The instruction set(s) 640 includes position correction instruction set 642 and a drift correction instruction set 644. The instruction set(s) 640 may be embodied as a single software executable or multiple software executables.
The position correction instruction set 642 is configured with instructions executable by a processor to determining a corrected position and orientation of an electronic device based on 2D image data and scale information from motion data.
The drift correction instruction set 644 is configured with instructions executable by a processor to correcting the drift (i.e., differences in position and orientation estimates) based on the corrected position and orientation of the electronic device.

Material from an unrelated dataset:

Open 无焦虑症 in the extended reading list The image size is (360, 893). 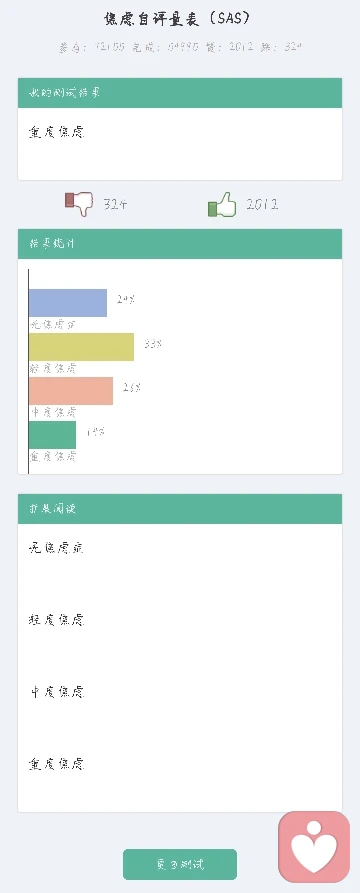tap(56, 548)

Although the instruction set(s) 640 are shown as residing on a single device, it should be understood that in other implementations, any combination of the elements may be located in separate computing devices. Moreover, FIG. 6 is intended more as functional description of the various features which are present in a particular implementation as opposed to a structural schematic of the implementations described herein. As recognized by those of ordinary skill in the art, items shown separately could be combined and some items could be separated. The actual number of instructions sets and how features are allocated among them may vary from one implementation to another and may depend in part on the particular combination of hardware, software, and/or firmware chosen for a particular implementation.

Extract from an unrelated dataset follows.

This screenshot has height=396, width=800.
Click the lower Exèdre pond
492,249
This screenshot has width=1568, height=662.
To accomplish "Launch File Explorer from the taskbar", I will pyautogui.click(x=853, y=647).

Those of ordinary skill in the art will appreciate that well-known systems, methods, components, devices, and circuits have not been described in exhaustive detail so as not to obscure more pertinent aspects of the example implementations described herein. Moreover, other effective aspects and/or variants do not include all of the specific details described herein. Thus, several details are described in order to provide a thorough understanding of the example aspects as shown in the drawings. Moreover, the drawings merely show some example embodiments of the present disclosure and are therefore not to be considered limiting.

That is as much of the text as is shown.